EU-funded VIVA project to develop 'smarter' glasses
Today’s smart glasses can’t sense whether you’re reading, climbing stairs or drifting off while driving, and they’re often bulky, warm and uncomfortable to wear for extended periods. Some even leave users feeling disoriented or nauseous.
But a new project, VIVA, funded by the European Commission, aims to change this by using the same VCSEL lasers as those in smartphone Face ID systems.
VIVA aims to use light to track eye movements with extreme precision, helping warn us when we’re distracted on the road, easing cognitive strain in complex workplaces and making wearable tech feel far more natural to use.

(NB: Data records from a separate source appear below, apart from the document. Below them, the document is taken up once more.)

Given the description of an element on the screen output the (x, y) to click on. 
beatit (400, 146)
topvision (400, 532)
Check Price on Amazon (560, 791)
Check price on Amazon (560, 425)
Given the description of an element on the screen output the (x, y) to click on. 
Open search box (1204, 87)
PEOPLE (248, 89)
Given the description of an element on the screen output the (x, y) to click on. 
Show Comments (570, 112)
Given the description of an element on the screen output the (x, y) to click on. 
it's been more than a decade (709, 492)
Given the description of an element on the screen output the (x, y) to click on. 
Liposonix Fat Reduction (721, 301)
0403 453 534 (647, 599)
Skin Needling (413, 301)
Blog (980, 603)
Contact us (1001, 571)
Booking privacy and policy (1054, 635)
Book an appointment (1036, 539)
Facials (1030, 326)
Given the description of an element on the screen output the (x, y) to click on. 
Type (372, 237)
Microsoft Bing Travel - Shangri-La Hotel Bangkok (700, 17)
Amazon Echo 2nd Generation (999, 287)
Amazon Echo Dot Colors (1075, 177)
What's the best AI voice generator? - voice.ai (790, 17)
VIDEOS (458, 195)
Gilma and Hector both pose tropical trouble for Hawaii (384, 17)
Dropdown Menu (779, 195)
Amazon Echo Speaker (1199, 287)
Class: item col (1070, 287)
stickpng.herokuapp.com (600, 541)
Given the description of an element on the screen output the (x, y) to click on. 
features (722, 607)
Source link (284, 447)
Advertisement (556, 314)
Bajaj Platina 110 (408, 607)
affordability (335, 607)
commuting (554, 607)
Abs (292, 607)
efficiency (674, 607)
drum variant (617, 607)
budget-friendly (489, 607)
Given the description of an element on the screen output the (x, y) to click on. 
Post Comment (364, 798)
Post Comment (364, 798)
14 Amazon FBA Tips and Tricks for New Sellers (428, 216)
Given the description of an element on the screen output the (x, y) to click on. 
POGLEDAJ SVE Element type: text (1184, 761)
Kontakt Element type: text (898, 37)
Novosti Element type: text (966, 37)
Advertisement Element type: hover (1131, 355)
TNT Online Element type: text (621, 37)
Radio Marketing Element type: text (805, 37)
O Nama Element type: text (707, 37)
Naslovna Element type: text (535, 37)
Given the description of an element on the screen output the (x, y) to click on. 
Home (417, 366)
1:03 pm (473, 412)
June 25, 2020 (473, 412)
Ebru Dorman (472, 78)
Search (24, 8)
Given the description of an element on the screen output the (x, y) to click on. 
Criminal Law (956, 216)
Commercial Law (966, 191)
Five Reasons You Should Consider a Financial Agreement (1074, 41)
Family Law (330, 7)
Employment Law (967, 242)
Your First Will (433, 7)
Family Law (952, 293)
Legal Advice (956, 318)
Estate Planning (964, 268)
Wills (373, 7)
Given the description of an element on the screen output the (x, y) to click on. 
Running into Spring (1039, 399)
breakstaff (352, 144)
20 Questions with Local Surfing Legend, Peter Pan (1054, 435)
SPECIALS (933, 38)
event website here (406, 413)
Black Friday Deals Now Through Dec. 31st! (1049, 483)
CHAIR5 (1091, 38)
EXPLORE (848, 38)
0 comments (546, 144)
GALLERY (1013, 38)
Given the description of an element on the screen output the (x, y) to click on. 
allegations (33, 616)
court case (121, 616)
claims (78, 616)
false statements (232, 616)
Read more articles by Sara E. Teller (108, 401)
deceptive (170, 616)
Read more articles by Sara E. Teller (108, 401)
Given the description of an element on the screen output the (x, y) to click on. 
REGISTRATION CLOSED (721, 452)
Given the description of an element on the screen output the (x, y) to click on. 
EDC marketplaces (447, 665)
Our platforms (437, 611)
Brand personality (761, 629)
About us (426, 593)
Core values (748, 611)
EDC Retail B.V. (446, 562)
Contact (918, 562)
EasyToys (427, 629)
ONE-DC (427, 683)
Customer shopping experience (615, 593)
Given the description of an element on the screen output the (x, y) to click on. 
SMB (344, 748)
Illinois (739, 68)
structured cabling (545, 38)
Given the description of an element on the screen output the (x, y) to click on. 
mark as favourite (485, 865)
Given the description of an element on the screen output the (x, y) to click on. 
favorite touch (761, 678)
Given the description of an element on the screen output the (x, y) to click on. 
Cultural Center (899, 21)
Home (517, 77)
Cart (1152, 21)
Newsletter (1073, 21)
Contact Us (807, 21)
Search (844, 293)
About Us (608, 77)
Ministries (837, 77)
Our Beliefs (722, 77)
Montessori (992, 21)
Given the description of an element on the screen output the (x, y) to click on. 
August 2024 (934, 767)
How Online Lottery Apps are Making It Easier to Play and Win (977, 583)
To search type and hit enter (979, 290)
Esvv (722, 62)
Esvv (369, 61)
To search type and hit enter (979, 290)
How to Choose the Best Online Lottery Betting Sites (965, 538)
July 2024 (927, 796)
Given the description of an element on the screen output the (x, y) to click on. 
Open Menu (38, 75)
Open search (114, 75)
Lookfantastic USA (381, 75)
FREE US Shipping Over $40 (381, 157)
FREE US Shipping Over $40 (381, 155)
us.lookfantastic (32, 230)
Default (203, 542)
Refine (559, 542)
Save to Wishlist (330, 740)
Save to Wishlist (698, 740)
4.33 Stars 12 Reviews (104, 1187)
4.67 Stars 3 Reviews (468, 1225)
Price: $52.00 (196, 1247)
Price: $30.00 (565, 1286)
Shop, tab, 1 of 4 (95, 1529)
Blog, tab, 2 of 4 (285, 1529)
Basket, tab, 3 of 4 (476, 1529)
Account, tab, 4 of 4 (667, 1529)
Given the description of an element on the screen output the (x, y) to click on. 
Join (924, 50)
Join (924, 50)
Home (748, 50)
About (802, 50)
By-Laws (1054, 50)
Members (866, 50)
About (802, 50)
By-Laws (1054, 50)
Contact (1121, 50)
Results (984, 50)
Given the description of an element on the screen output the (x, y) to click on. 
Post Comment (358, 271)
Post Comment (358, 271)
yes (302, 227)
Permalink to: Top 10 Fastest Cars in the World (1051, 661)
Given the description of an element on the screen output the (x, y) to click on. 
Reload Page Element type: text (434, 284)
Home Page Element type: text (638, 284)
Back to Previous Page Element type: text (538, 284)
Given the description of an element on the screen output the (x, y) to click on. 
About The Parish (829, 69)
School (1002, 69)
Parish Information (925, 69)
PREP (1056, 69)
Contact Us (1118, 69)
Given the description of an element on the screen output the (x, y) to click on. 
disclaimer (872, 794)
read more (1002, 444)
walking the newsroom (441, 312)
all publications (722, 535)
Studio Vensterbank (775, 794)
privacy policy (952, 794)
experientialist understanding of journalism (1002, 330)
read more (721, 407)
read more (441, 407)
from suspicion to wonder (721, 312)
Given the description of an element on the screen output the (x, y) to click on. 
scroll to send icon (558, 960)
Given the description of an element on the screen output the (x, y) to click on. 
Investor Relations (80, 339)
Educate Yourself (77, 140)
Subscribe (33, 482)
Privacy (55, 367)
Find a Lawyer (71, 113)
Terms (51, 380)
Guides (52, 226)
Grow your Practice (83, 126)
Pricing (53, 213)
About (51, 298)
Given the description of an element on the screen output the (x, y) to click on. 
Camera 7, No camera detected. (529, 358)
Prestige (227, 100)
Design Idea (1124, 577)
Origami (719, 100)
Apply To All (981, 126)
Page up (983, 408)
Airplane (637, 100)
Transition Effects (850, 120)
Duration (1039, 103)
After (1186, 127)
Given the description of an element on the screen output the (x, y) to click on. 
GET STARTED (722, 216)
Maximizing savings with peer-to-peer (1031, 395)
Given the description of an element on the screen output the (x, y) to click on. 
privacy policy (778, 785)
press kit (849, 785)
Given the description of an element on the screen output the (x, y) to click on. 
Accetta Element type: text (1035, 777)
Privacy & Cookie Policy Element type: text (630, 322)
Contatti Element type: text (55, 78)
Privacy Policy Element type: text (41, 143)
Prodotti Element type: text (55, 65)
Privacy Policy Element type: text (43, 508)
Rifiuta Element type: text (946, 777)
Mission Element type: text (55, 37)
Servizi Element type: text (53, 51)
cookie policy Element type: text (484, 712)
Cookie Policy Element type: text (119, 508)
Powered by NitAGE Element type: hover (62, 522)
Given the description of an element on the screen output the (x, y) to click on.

“For years, eye‑tracking has been stuck in research labs or bulky headsets. With VIVA, we want to improve the end-user experience,” said Thomas Schlebusch, VIVA project coordinator at Bosch Sensortec.
“Laser‑based sensing lets us shrink the hardware to the point where it fits naturally into something as familiar as a pair of glasses. It’s fast, it’s accurate, and it respects your privacy because it doesn’t rely on cameras or photograph your retinas. We’re building something people can genuinely use in the real world, not just in controlled test setups.
“The frame prototypes built within the VIVA project are not consumer products, but research demonstrators built to validate the VIVA eye‑tracking system in real-world conditions. They illustrate what future smart glasses could do once this sensing principle is integrated into next-generation wearable displays.”
One of the project’s first demonstrations is a pair of auto-focal smart glasses that adjust their lenses automatically based on what the wearer is doing, without any buttons, gestures or manual input.
Today’s autofocal systems often rely on bulky video-based eye-tracking or electrical sensors, which can be slow, imprecise or uncomfortable.
VIVA replaces all of that with laser-based eye-tracking, small enough to fit inside everyday eyewear, enabling the glasses to detect when a user begins reading – a behaviour marked by distinctive, well-studied eye-movement patterns – and instantly sharpen the lenses for close-up vision.
The system aims for over 95 percent reliability, a >100 Hz gaze-angle detection rate, and robustness to false triggers, such as simply glancing downward.
The consortium is currently developing prototypes and performing system-level integration tests. Initial applications are anticipated in automotive and industrial settings, where reliability and privacy are critical, while integration with consumer-grade smart glasses remains a longer-term goal.
Bosch Sensortec GmbH coordinates the VIVA project in Reutlingen, Germany, and brings together 13 partners from seven countries, including TRUMPF Photonic Components, Sigma Connectivity, NIL Technology, Morrow, RWTH Aachen University, the Technical University of Munich, Universidad Pública de Navarra and TNO. The consortium spans Europe’s leading expertise in photonics, sensing, software and advanced manufacturing – a collaborative effort to push eye‑tracking technology out of the lab and into everyday devices.